Alisa, que raramente hablaba con sus compañeras, contestó en una ocasión a esta pregunta que con tanta frecuencia, entre gemidos y lamentaciones, se hacía Bellador.

– Amigas mías -dijo-, compañeras de infortunios, ahora que parece haber cesado el menor rayo de esperanza para nuestra liberación, os voy a contar una historia que he guardado dentro de mí y que me pesa un poco. Quizá sea yo, compañeras, la única verdaderamente culpable, la única que merece morir en la prisión de este castillo espantoso. Yo miré a Accalon de Gaula, no quiero negarlo ya por más tiempo, lo miré y sentí sus ojos clavados en los míos, traspasándome toda, conmoviéndome de una manera que no puedo describir. Como sabéis, yo tenía la costumbre de hablar con el viento, y por eso mis padres me miraban con extrañeza y no quisieron darme la educación ni los cuidados que otorgaron a mis hermanas, de manera que crecí de un modo un poco salvaje y he disfrutado, hasta aquella hora aciaga, de mucha libertad y hacía lo que me venía en gana. El caso es que Morgana quiso conocerme, intrigada por mis extrañas capacidades, y quiso la fatalidad que viniera al castillo de mis padres en compañía de Accalon de Gaula. Yo sólo sé que cuando me topé con Accalon me quedé paralizada. Nos quedamos enfrentados y embelesados los dos, Accalon y yo, como si fuésemos presos de un encantamiento. De todo lo que sucedió después, apenas me acuerdo.

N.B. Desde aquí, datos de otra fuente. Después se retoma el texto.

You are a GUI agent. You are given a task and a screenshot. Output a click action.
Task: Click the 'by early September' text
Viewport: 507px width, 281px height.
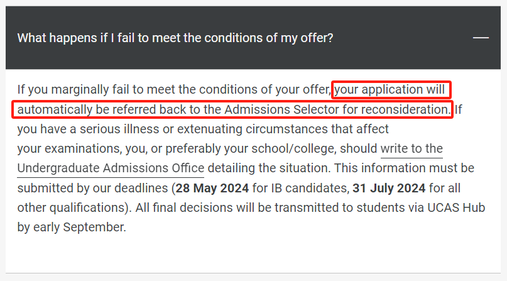pyautogui.click(x=72, y=228)
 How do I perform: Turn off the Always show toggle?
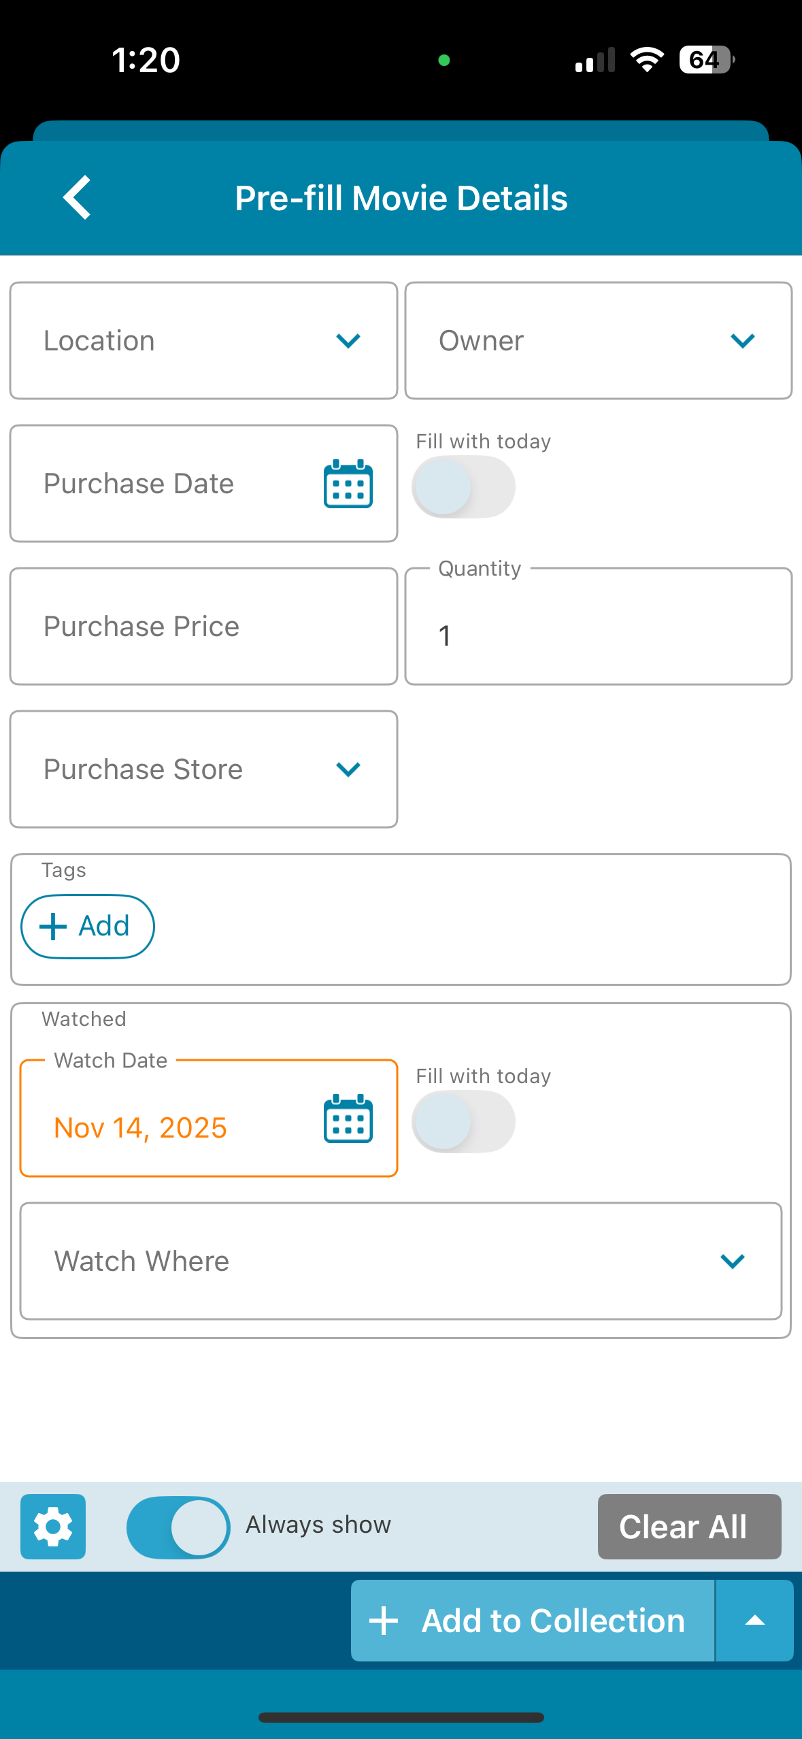178,1527
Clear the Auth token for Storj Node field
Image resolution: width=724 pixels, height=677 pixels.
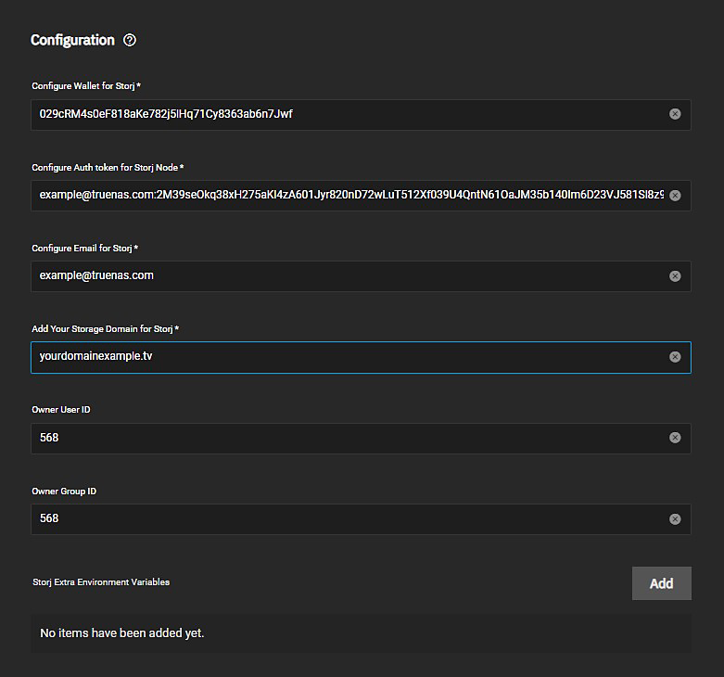[x=675, y=196]
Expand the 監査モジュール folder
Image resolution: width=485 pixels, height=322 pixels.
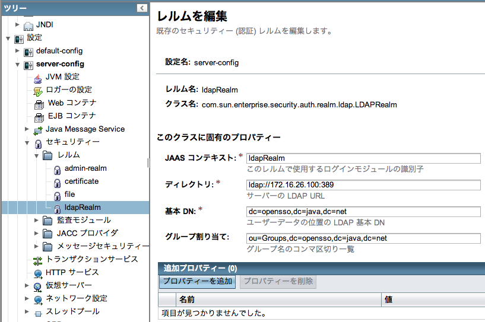(x=37, y=221)
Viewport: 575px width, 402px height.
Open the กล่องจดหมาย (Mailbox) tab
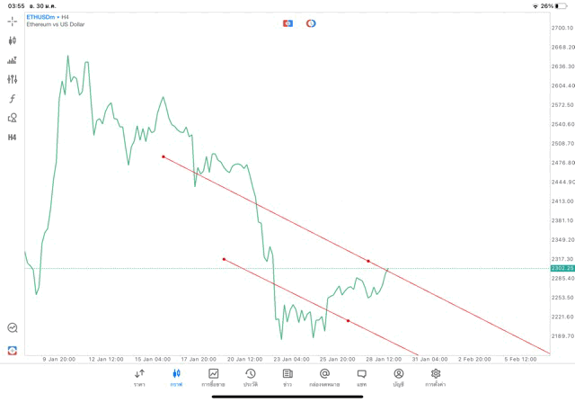324,377
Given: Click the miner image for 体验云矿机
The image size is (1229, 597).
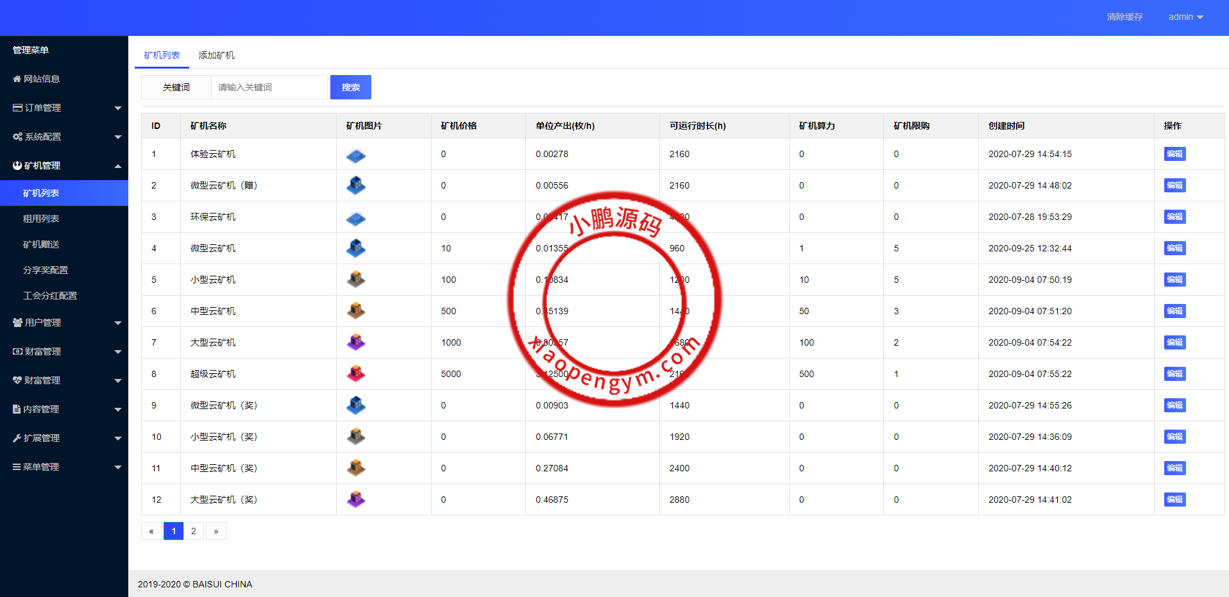Looking at the screenshot, I should (355, 155).
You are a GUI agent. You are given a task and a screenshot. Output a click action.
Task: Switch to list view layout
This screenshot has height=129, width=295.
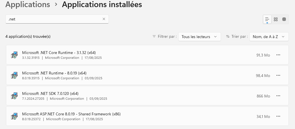pos(267,19)
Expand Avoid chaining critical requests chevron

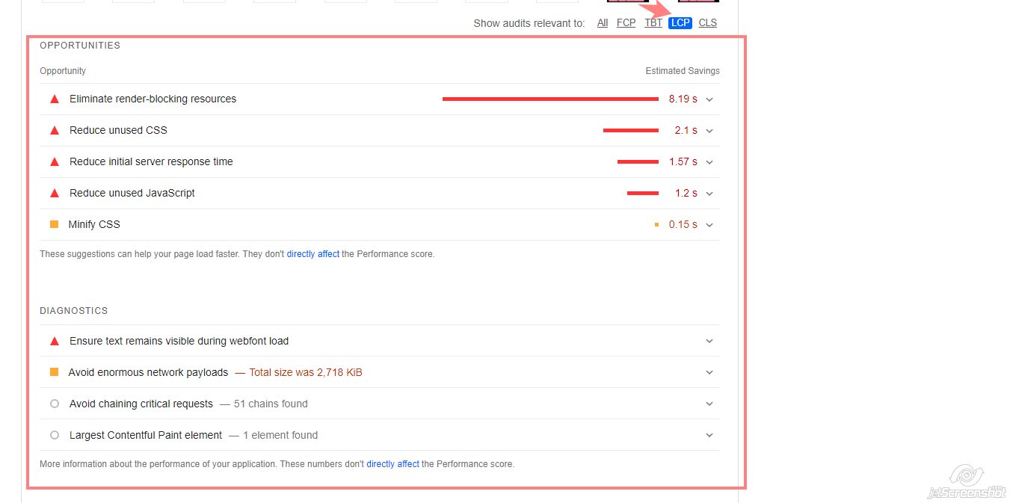click(x=709, y=404)
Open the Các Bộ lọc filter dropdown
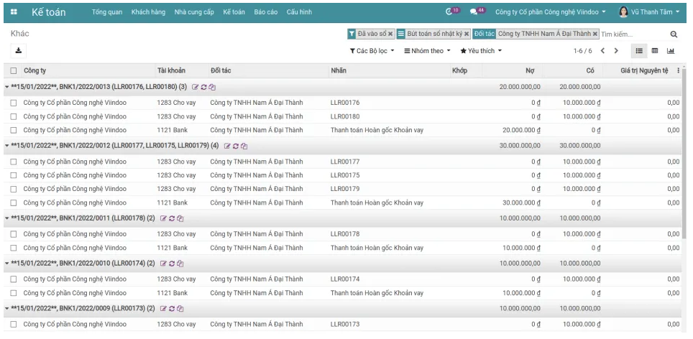 point(372,51)
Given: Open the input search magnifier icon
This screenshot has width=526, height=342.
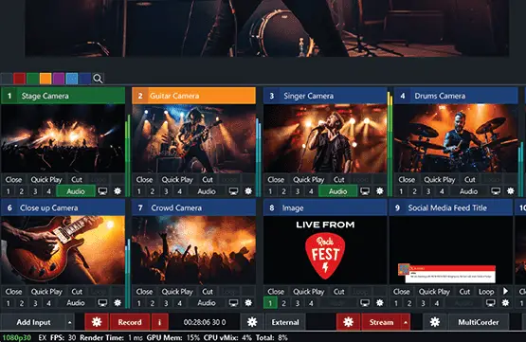Looking at the screenshot, I should tap(98, 79).
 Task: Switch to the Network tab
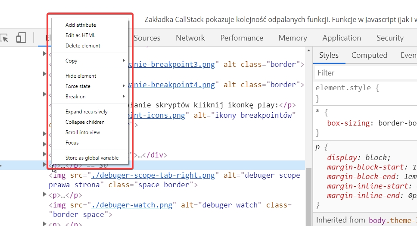(190, 38)
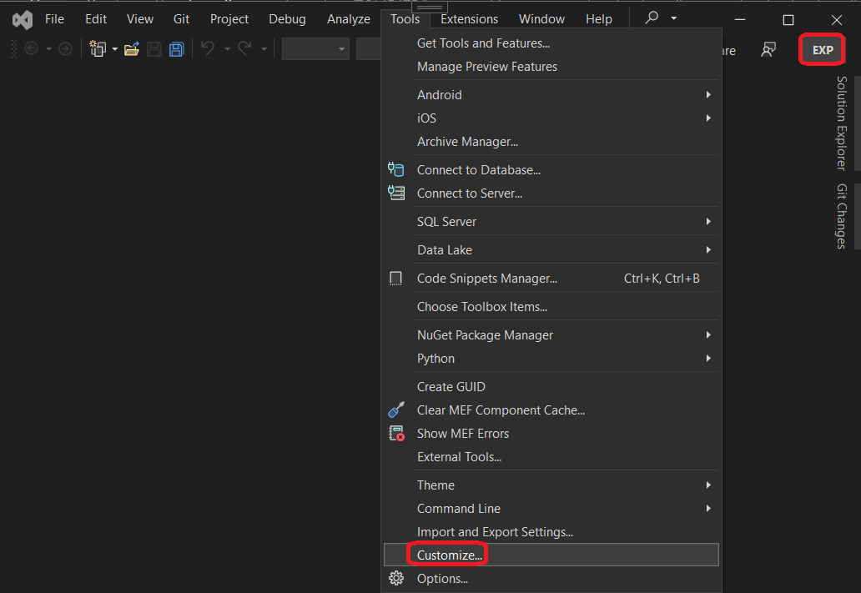
Task: Click the Open File folder icon
Action: coord(131,48)
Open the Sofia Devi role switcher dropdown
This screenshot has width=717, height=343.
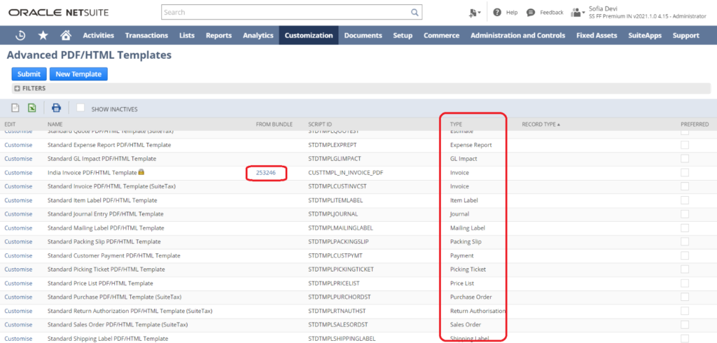click(578, 13)
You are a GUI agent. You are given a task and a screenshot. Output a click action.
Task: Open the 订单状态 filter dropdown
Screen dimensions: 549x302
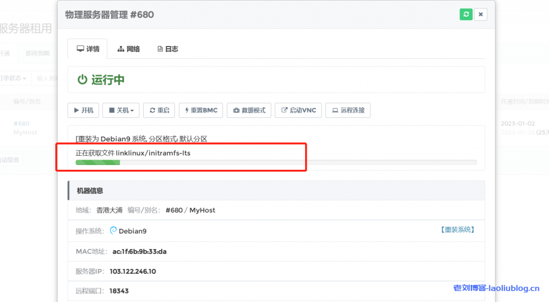(14, 78)
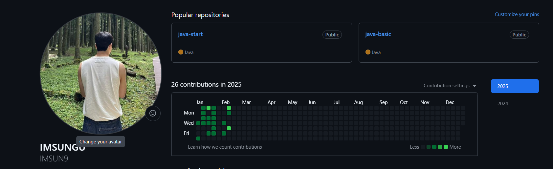
Task: Select the bright green Thursday cell in February
Action: [x=229, y=128]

Creo que, como a vosotras, Morgana me mandó llamar y me tendió una trampa para encerrarme aquí. Ahora quiero deciros que esta muerte que se acerca a pasos de gigante y que en breve me llevará consigo, no es en vano para mí. Sé que mirar no merece un castigo, pero aquella mirada ha sido el premio de mi vida y no me importa pagar por ello. Quiero decíroslo ahora por si alguna de vosotras sobrevive, porque me gustaría que esta historia se conociera y llegara alguna vez a oídos de Accalon de Gaula. La esperanza de que eso suceda me produce un inmenso consuelo.